We know, we know! Madness, you must be thinking, to go short on such a magnificent financial phenomenon. But frankly we’ve been picking up on a few key clues this past week that we suspect could suggest, hypothetically, that it may be time to consider the possibility of exiting the market. Maybe.
Of course after last week’s little Friday dip you heard a trader here or there say even the newly lowered prices of most stocks were “unsustainable,” or “vastly too high,” or “frankly something of an insult to any fully functioning intellect.” But then the central bank cut both lending and deposit rates and slashed certain reserve requirements over the weekend, and like everyone else we felt certain that this would fix things right quick.
But dear readers, we don’t know if you’ve been paying attention, but stocks actually dropped the next day. We know, we were shocked as well! Now, we know what you’re going to say: It’s just a hiccup, a pothole along the road upward to even higher valuations. And we thought so, too. After all, we soon learned that regulators were mulling a freeze on IPOs to stabilize stocks. Quite rightly, we thought. That should calm down these market jitters.
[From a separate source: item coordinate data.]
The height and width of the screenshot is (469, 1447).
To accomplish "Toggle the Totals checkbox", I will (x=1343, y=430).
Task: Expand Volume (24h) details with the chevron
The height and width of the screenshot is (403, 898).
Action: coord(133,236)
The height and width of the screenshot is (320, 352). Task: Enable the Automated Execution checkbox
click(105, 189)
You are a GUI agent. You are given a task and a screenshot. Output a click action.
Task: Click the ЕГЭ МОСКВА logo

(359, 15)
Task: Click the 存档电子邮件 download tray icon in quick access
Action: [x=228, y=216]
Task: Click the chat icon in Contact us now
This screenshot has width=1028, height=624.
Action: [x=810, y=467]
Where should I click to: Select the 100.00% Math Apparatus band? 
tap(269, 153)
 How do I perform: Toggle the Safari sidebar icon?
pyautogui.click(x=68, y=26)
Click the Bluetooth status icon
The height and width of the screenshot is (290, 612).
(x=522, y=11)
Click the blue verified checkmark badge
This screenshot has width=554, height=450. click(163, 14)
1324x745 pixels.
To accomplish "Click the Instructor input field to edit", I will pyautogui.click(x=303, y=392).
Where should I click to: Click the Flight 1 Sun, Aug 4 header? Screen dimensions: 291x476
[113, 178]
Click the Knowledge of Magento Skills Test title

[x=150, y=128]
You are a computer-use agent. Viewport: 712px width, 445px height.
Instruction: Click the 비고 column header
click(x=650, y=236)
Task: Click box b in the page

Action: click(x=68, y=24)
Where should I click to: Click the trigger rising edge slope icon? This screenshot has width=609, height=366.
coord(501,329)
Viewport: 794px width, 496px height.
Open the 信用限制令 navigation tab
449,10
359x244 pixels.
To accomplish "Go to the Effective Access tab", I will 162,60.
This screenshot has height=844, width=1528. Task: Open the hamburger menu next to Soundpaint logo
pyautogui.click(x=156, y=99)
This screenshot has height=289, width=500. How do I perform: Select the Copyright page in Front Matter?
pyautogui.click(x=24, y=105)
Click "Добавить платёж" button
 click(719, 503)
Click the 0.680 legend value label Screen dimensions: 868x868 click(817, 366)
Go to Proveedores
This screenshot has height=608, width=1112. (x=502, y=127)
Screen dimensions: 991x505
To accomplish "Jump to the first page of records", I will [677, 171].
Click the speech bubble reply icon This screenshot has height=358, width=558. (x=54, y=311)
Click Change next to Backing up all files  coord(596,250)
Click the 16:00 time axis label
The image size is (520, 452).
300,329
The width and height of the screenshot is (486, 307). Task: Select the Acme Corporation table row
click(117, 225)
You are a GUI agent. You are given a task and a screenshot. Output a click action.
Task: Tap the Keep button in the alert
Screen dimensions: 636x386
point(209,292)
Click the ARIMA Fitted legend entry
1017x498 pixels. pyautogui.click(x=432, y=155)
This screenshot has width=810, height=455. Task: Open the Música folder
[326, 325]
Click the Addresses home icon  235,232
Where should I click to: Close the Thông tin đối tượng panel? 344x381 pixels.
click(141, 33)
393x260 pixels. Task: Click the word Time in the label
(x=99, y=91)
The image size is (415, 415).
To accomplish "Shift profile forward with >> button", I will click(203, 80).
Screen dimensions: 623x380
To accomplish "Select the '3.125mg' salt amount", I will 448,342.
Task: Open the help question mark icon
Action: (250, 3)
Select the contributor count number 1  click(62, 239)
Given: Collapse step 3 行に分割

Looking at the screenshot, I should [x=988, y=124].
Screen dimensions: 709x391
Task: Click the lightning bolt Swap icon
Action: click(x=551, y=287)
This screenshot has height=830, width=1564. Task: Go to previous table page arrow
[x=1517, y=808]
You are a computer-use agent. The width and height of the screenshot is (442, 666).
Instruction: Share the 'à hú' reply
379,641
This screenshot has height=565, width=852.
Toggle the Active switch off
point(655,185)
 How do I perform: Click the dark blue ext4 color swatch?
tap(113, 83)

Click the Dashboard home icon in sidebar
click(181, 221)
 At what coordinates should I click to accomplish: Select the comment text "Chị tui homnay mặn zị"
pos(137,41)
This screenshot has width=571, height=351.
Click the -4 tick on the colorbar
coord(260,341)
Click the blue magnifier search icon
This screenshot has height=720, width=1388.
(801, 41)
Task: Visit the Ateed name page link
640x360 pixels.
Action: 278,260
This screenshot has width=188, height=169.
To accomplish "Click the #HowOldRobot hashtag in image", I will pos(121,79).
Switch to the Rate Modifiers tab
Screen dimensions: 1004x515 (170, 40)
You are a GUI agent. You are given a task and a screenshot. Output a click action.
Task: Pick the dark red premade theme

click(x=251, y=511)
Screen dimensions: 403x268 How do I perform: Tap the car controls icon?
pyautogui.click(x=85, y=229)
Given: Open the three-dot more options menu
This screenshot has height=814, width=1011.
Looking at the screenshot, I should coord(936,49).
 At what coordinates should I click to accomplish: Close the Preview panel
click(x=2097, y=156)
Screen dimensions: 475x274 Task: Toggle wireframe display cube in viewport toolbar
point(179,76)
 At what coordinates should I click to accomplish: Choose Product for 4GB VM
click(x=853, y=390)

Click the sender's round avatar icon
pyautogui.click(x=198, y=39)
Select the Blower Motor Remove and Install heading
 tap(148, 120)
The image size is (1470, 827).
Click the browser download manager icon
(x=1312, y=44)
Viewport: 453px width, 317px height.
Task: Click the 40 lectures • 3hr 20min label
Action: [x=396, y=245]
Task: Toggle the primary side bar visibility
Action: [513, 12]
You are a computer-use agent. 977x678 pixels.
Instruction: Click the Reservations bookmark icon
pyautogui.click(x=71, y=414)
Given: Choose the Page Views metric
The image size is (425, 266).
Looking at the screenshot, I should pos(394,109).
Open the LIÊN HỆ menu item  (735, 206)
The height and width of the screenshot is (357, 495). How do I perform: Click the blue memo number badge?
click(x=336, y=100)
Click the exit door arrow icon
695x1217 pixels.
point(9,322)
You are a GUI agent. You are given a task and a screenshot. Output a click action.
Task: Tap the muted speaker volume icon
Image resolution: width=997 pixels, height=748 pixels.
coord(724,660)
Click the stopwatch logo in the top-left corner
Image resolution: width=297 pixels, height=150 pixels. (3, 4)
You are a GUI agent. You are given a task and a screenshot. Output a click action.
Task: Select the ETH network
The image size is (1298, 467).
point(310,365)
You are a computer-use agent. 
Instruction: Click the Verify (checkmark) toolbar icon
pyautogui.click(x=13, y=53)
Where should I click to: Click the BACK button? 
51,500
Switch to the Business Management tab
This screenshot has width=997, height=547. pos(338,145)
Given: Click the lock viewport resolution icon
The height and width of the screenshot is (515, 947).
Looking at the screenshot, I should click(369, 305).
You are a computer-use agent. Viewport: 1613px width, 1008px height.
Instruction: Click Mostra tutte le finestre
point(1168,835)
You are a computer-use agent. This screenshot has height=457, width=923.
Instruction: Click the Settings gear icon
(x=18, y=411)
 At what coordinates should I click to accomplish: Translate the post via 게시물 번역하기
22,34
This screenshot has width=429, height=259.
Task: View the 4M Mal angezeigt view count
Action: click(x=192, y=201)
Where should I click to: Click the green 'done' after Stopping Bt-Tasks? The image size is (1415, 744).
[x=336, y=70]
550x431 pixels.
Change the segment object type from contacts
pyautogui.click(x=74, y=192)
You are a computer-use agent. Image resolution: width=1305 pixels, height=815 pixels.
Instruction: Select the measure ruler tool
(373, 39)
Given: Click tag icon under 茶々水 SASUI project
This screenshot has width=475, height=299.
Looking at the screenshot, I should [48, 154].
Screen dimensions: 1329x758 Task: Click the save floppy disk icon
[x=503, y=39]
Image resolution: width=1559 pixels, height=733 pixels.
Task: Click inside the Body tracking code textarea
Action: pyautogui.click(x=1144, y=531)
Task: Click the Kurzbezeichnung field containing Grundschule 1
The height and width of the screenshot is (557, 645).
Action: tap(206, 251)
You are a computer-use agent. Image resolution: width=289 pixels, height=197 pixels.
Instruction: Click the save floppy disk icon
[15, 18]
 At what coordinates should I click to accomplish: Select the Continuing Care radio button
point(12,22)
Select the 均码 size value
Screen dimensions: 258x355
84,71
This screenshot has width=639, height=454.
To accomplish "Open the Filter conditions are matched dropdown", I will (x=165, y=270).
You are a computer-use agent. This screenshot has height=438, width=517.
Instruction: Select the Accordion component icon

And lo, it came to pass! Once again China’s stocks resumed their upward trajectory (after briefly plunging below the 4,000 point mark) to close higher by a handsome 5.5%. That’s the ticket, we thought, calling our broker with orders to plow the entirety of our savings into whatever stocks were at hand. He did point out that it was completely unclear why stocks had surged, and suggested we might take this opportunity to try shorting a stock or two. But we’d heard earlier that same day that the only option available was shorting the whole market, and we weren’t about to take such a foolhardy risk. Short China’s stocks? Where had he been these past six months?
But dear readers, we’re afraid stocks may have entered something of a … what was it called? Oh yes, a “bear market.” (We apologize, it’s just been so long since we last heard the term used.) Yes, we know top shareholders have begun buying back their own stocks to “demonstrate their confidence,” and regulators have ingeniously moved to free up more leverage in the form of securitizing leverage itself—a brilliant bit of financing, we must say.
But we fear the party could soon be over. Yes, it’s true that transaction fees on trades will be cut starting next month. But we fear no amount of savvy share swapping will save the money lost in the process. Instead, we suggest you take the safe rout: Invest in property, which rose last month at its fastest rate in well over a year. Ah, real estate. Now there’s a market that will never go bust.